→ **DIRECTIONS FOR THIS TASK**: Although the records contain pictures, only their text should be repeated, exactly as it stands.

━━━ RECORDS TO PROCESS ━━━

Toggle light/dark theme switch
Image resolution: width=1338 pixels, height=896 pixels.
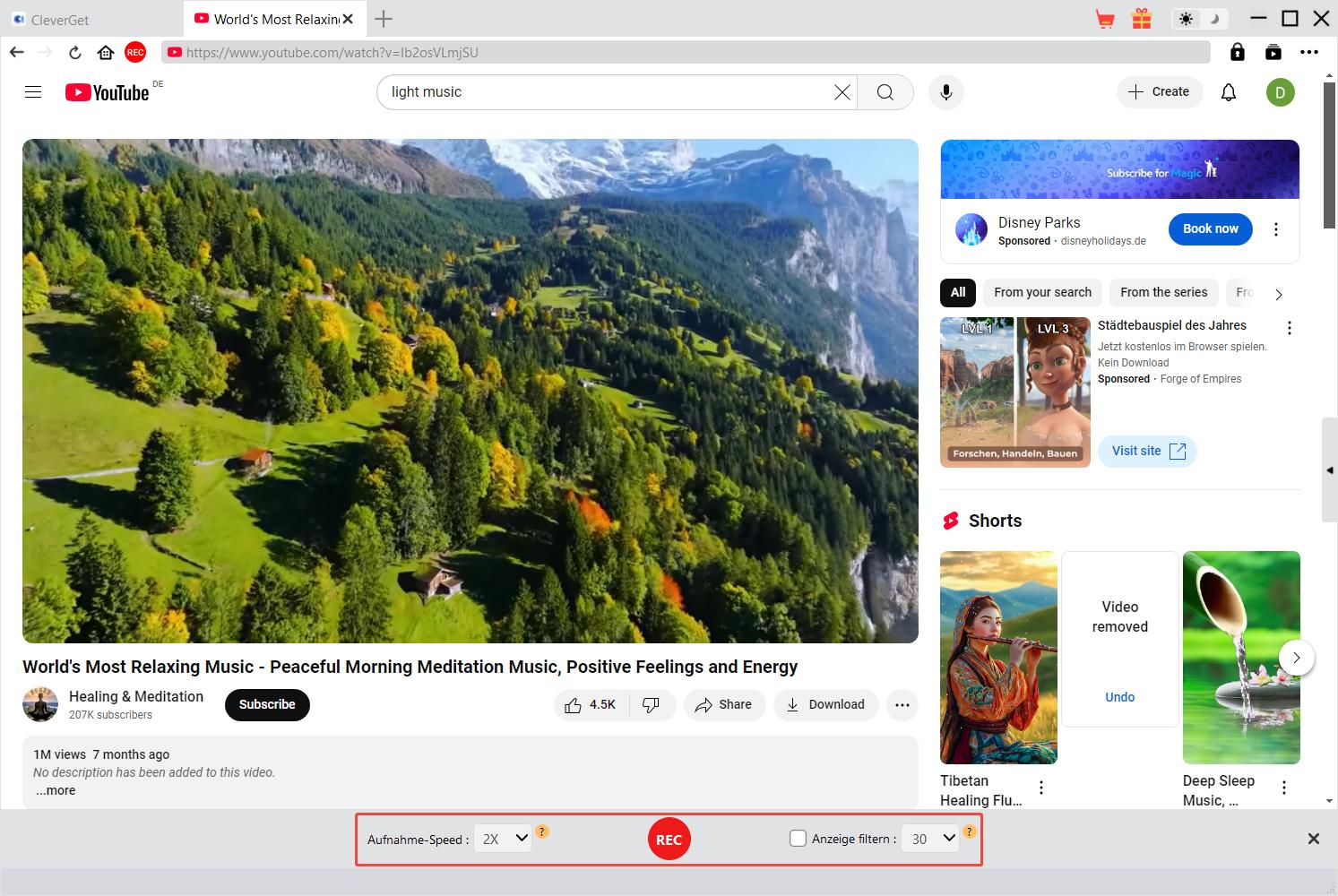[1198, 19]
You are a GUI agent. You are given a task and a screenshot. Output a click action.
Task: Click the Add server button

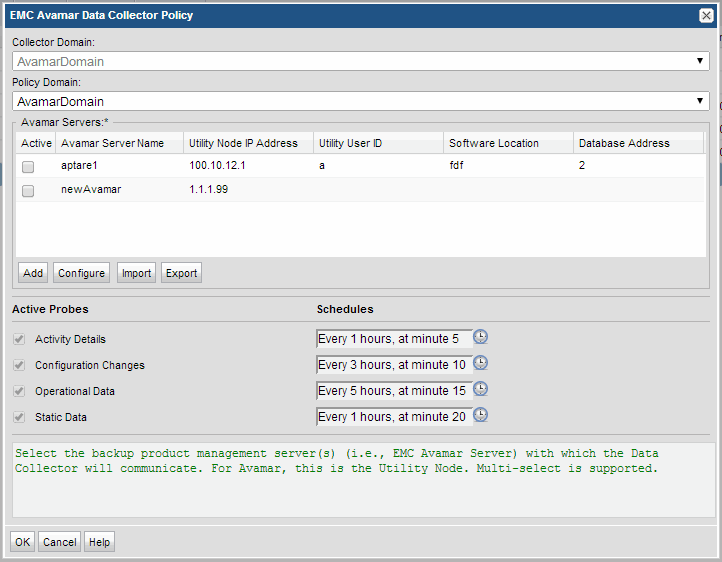pos(33,273)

━━━

→ **ANSWER SECTION**:
Toggle light/dark theme switch
Image resolution: width=1338 pixels, height=896 pixels.
[1198, 19]
You are a GUI agent. You are given a task and a screenshot. Output a click action.
Task: Click the Add server button

pos(33,273)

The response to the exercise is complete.